The idea of having the Majic Bus run on an almost pollution-free alternative fuel came to me in 1993 as my class was departing Jack London’s ranch in Glen Ellen, California. We were headed north on Highway 1, slowly working our way up the Pacific Coast toward Fairbanks, Alaska. Of all America’s natural wonders, the colossal old-growth redwoods of Northern California have always struck me as the most awesome. John Steinbeck called them our “great cathedrals,” “ambassadors from another time.”
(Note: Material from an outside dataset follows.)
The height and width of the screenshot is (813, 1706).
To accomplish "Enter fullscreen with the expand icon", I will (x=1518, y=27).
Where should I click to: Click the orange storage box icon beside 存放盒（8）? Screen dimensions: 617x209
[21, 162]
As our bus groaned up the Avenue of the Giants, dwarfed by three-hundred-foot-tall trees on both sides of the two-lane road, it seemed criminal to be coughing black tailpipe exhaust into the pristine ancient forest. The sad fact is that a hundred and thirty years of logging has eliminated 95 percent of California’s giant coastal redwoods; so few thousand-year-old trees remain that park rangers in the Pacific Northwest call the survivors by name. As I got to know Sleeping Giant, Flatiron, and Sneaky Pete myself, I decided to find a way for the Majic Bus to become as close to pollution-free as possible.
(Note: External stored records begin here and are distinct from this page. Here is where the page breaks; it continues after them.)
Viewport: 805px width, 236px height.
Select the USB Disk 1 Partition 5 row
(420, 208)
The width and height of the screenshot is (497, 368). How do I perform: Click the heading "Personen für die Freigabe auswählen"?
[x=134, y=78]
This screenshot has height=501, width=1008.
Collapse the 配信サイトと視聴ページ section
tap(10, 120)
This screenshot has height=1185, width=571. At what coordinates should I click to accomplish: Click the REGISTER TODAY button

After doing research on alternative fuels—electric, solar, hydrogen, soybean—I realized that natural gas was the most practical and clean-burning. The U.S. Department of Energy flooded me with information extolling its virtues: Natural gas produces up to 90 percent less carbon monoxide and 66 percent less reactive hydrocarbons than gasoline. The Columbia Gas Company of Ohio embraced the Majic Bus wholeheartedly, not only providing the technology to go “Clean Across America” but arranging free fuel for us in forty states. With the additional support of the Natural Gas Vehicle Coalition, the Majic Bus has traveled twenty-two thousand miles down back alleys and multi-lane superslabs in search of our national heritage. Abandoning petroleum is a decision I’ve regretted only once, when we had trouble finding a pipeline to tap into in Montana.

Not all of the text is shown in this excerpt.